What the task requires
Once you have read the records, write them out again exactly.

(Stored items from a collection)
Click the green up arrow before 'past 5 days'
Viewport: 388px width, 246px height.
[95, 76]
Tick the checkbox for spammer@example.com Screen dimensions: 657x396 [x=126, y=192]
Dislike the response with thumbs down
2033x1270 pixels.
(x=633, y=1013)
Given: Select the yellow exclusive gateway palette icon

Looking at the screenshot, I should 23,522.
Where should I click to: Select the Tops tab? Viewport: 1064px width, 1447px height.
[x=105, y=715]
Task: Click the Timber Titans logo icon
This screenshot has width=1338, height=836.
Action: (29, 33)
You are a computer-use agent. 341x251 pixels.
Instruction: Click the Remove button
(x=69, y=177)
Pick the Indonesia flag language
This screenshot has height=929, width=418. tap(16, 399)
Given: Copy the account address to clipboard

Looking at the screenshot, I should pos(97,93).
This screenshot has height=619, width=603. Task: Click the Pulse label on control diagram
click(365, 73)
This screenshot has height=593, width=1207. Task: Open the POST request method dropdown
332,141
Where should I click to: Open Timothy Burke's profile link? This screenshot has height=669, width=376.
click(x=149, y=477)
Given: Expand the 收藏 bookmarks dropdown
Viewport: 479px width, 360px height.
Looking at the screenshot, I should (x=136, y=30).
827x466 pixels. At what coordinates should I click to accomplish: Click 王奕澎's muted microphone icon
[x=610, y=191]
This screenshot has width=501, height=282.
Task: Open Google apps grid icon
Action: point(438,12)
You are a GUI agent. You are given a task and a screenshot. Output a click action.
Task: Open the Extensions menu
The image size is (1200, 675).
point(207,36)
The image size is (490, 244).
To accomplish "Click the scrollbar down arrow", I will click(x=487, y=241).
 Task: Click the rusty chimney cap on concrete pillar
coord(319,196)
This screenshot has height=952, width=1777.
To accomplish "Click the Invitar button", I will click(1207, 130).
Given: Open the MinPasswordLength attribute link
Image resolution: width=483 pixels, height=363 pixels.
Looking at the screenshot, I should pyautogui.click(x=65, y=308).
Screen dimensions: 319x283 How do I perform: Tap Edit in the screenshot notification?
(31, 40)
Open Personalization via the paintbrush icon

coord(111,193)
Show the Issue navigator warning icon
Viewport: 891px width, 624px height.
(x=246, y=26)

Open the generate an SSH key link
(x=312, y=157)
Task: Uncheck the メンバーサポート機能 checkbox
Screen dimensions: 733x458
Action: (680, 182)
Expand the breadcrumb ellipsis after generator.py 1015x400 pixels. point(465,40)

Exercise response
Click the green up arrow before 'past 5 days'
Viewport: 388px width, 246px height.
[95, 76]
Tick the checkbox for spammer@example.com Screen dimensions: 657x396 [x=126, y=192]
Dislike the response with thumbs down
2033x1270 pixels.
(x=633, y=1013)
Given: Select the yellow exclusive gateway palette icon

Looking at the screenshot, I should 23,522.
Where should I click to: Select the Tops tab? Viewport: 1064px width, 1447px height.
[x=105, y=715]
Task: Click the Timber Titans logo icon
This screenshot has width=1338, height=836.
Action: (29, 33)
You are a computer-use agent. 341x251 pixels.
Instruction: Click the Remove button
(x=69, y=177)
Pick the Indonesia flag language
This screenshot has height=929, width=418. tap(16, 399)
Given: Copy the account address to clipboard

Looking at the screenshot, I should pos(97,93).
This screenshot has height=619, width=603. Task: Click the Pulse label on control diagram
click(365, 73)
This screenshot has height=593, width=1207. Task: Open the POST request method dropdown
332,141
Where should I click to: Open Timothy Burke's profile link? This screenshot has height=669, width=376.
click(x=149, y=477)
Given: Expand the 收藏 bookmarks dropdown
Viewport: 479px width, 360px height.
Looking at the screenshot, I should (x=136, y=30).
827x466 pixels. At what coordinates should I click to accomplish: Click 王奕澎's muted microphone icon
[x=610, y=191]
This screenshot has width=501, height=282.
Task: Open Google apps grid icon
Action: point(438,12)
You are a GUI agent. You are given a task and a screenshot. Output a click action.
Task: Open the Extensions menu
The image size is (1200, 675).
point(207,36)
The image size is (490, 244).
To accomplish "Click the scrollbar down arrow", I will click(x=487, y=241).
 Task: Click the rusty chimney cap on concrete pillar
coord(319,196)
This screenshot has height=952, width=1777.
To accomplish "Click the Invitar button", I will click(1207, 130).
Given: Open the MinPasswordLength attribute link
Image resolution: width=483 pixels, height=363 pixels.
Looking at the screenshot, I should pyautogui.click(x=65, y=308).
Screen dimensions: 319x283 How do I perform: Tap Edit in the screenshot notification?
(31, 40)
Open Personalization via the paintbrush icon

coord(111,193)
Show the Issue navigator warning icon
Viewport: 891px width, 624px height.
(x=246, y=26)

Open the generate an SSH key link
(x=312, y=157)
Task: Uncheck the メンバーサポート機能 checkbox
Screen dimensions: 733x458
Action: (680, 182)
Expand the breadcrumb ellipsis after generator.py 1015x400 pixels. point(465,40)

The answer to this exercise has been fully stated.